Availability.You undoubtedly want your virtual data center to be available on a 24×7 basis. A good sign that a provider is committed to consistent availability is the use of industry-leading, “name brand” products, including servers, storage systems, network equipment and virtualization software. Also check to see if the provider is using state-of-the-art and redundant power, cooling and backup technologies. Finally, don’t settle for anything less than a 100 percent service level agreement (SLA).

Flexibility. Is the provider willing to work with you to meet your specific needs, or does the company simply offer a menu of “take-it-or-leave-it” package deals? An unwillingness to accommodate your requirements and preferences is a sign that the provider is putting profit before service.

Network. A virtual data center’s value hinges on the quality of its network service. Expect the provider to offer carrier-neutral access to a wide selection of networks. Remember, however, that network support is more than a simple numbers game. Make sure that the provider has made arrangements with an array of tier-one carriers, the ones you are most likely to use.

Support. Who will you go to when you have a problem with your virtual data center? What types of support are available? What’s free and what costs extra? You’ll want to know the answers to these questions before you sign the deal.

Security. How will your data be protected in both the virtual and physical worlds?  Make sure that the provider takes security as seriously as you do. Ask the company to describe the exact measures it uses to protect your data.

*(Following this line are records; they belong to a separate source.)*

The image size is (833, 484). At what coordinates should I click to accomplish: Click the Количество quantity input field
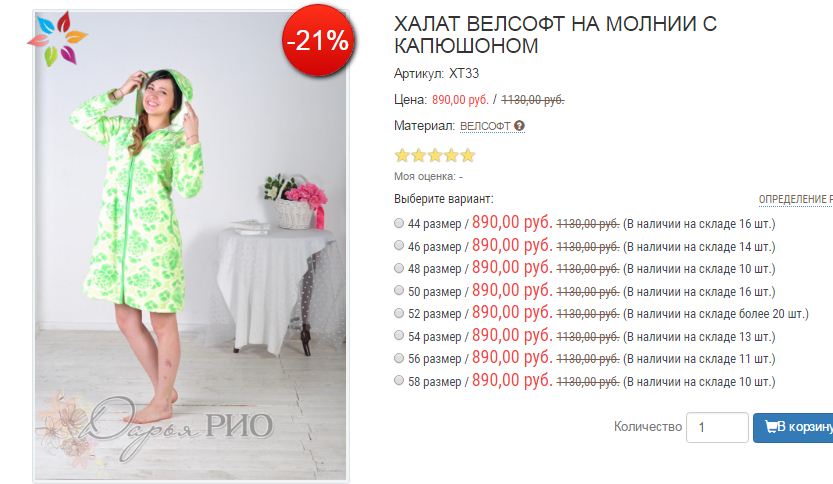pos(717,427)
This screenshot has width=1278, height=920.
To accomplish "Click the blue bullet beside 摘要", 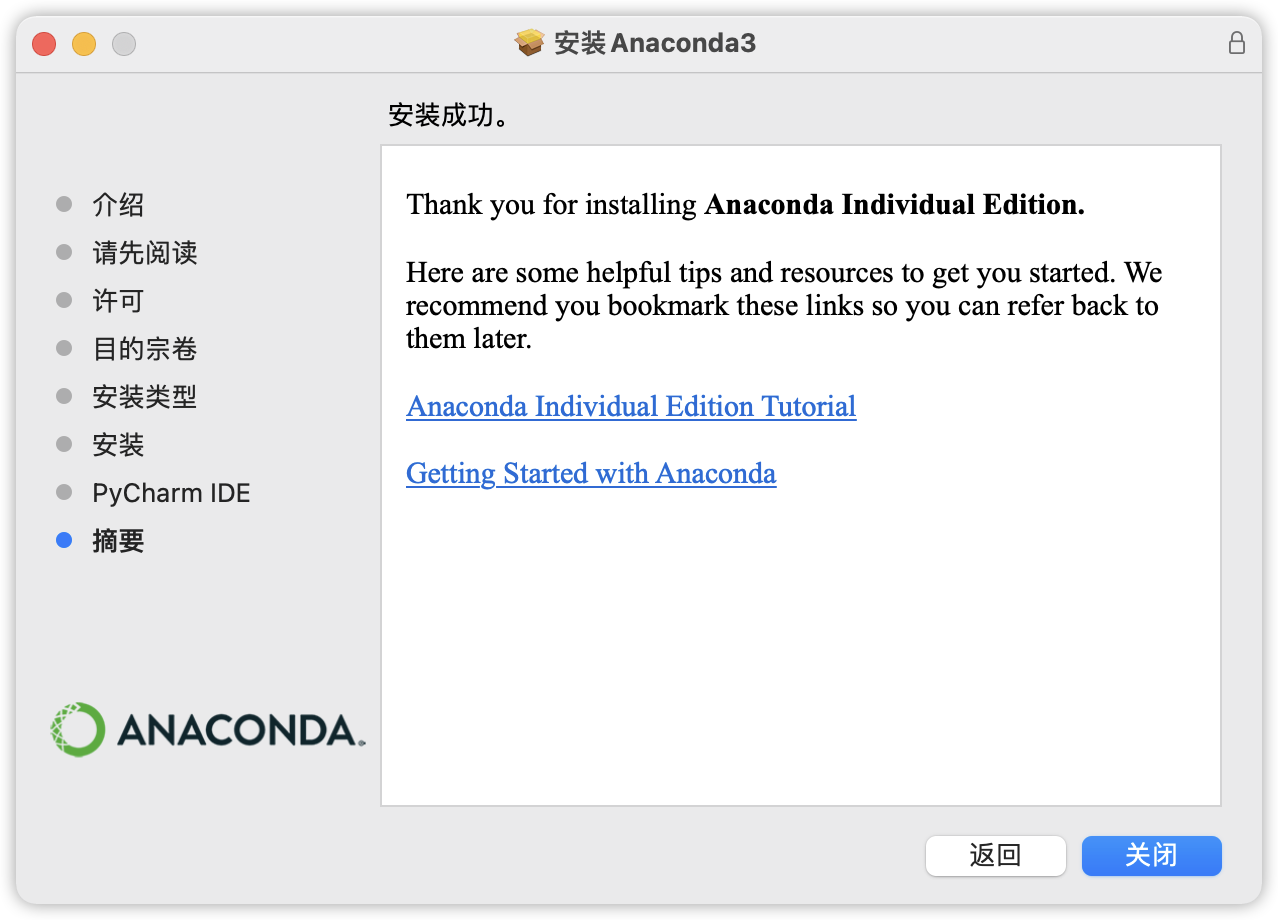I will pos(64,541).
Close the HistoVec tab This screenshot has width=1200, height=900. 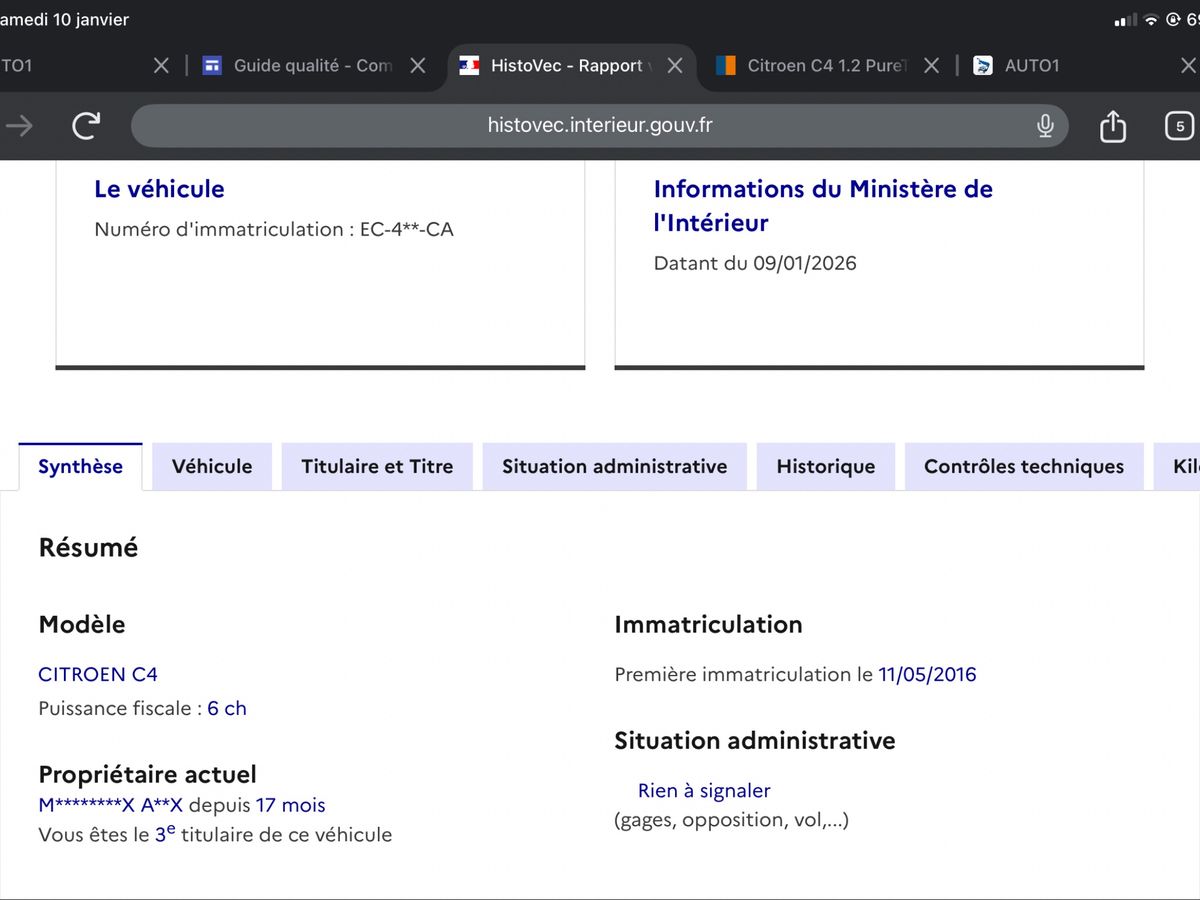(x=675, y=66)
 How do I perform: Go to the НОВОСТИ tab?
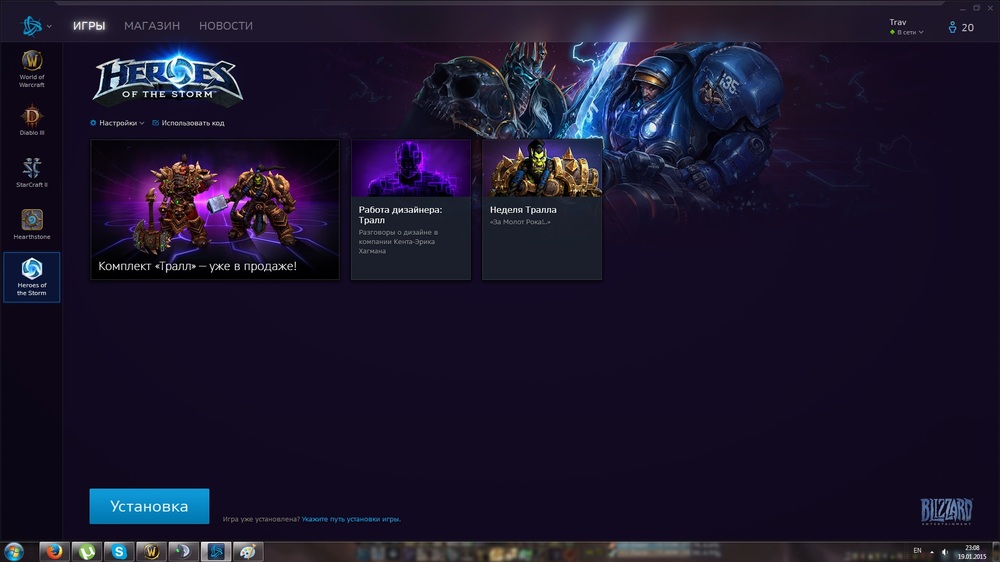(x=226, y=26)
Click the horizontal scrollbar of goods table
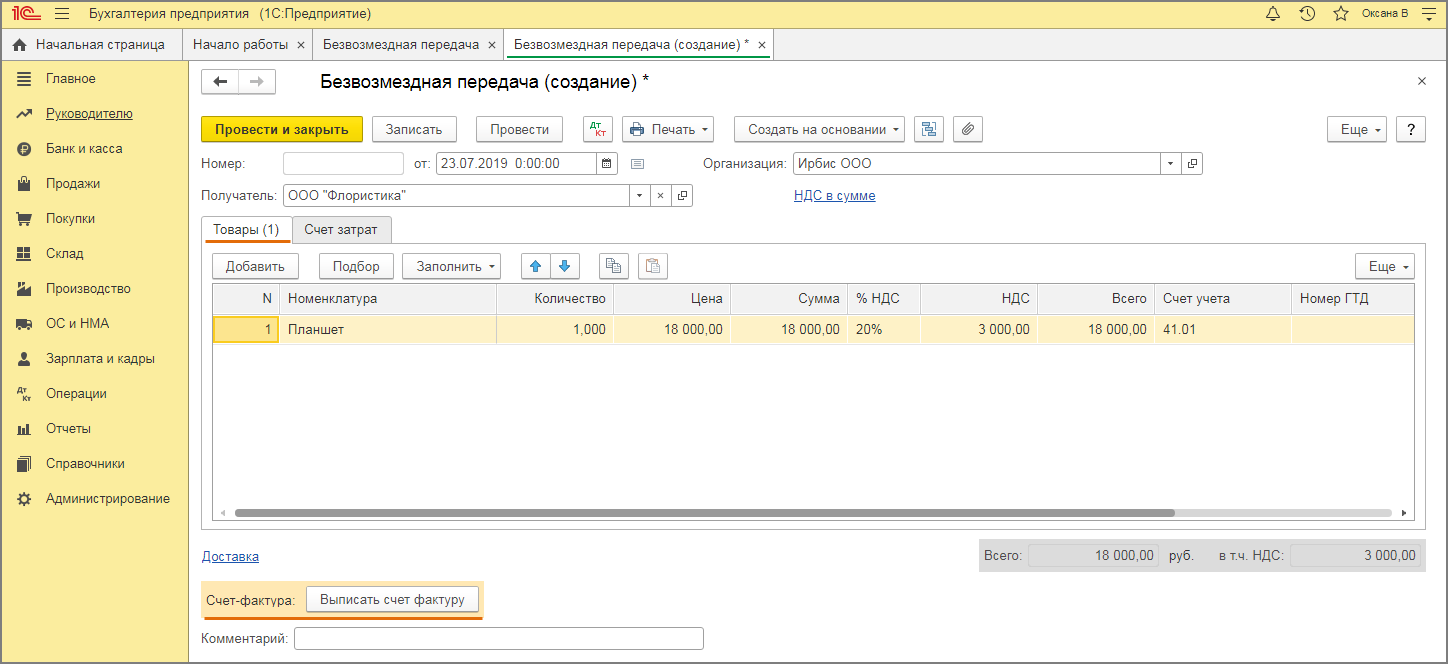Screen dimensions: 1448x664 pos(704,513)
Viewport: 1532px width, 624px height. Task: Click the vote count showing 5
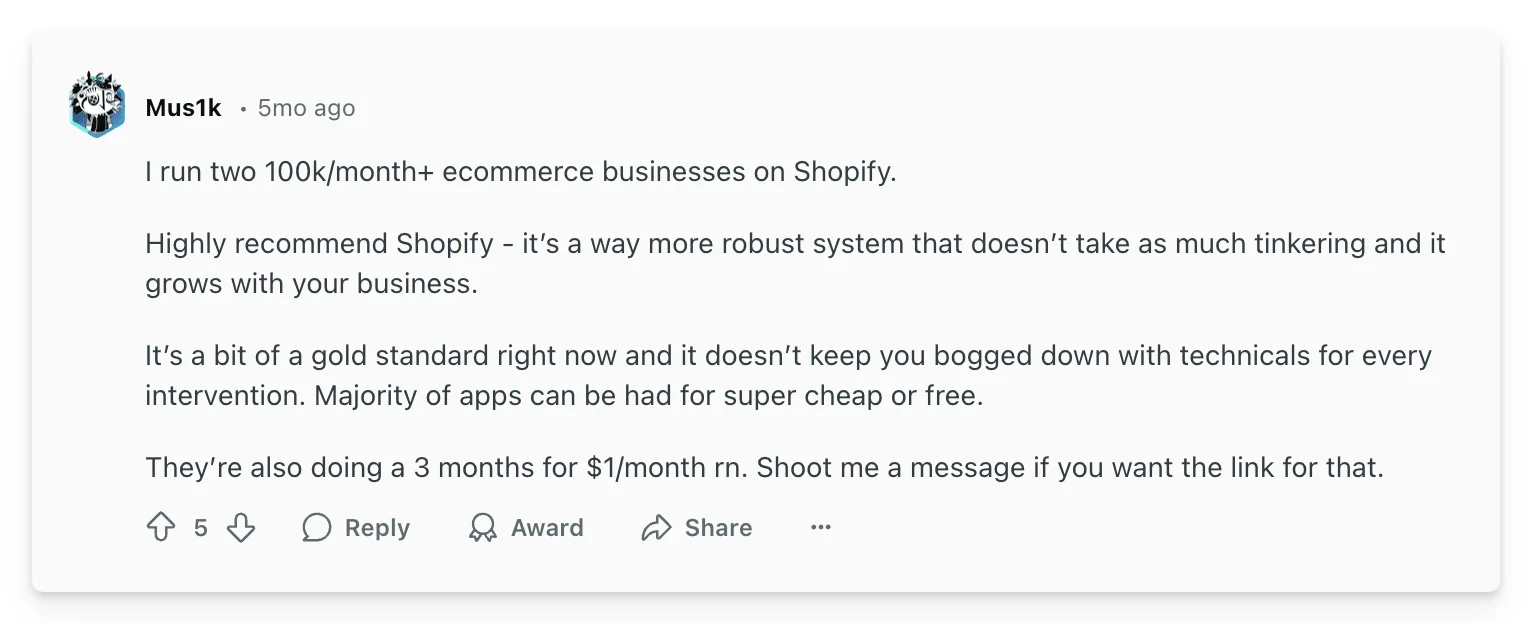point(200,527)
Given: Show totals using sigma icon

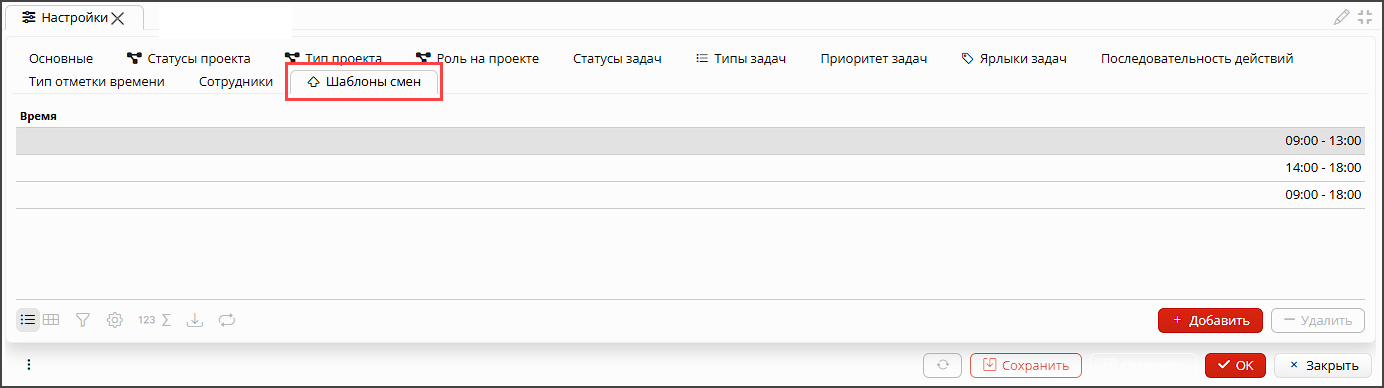Looking at the screenshot, I should tap(167, 320).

Commitment. Consider the provider’s overall commitment to service and stability. Any hot new technology—and virtual data centers are certainly hot—attracts its share of quick buck operators. Before aligning with any particular provider, examine the company’s track record, physical infrastructure and client list. Major deficiencies in any other these areas should raise a giant red flag and motivate you to look elsewhere.

Trends in Data Center Cooling

LIQUID COOLING

In the early days, liquid cooling was used in mainframe computers. Now, companies are developing several types of rack-level liquid-cooling solutions that bring chilled water or liquid refrigerant closer to the server itself.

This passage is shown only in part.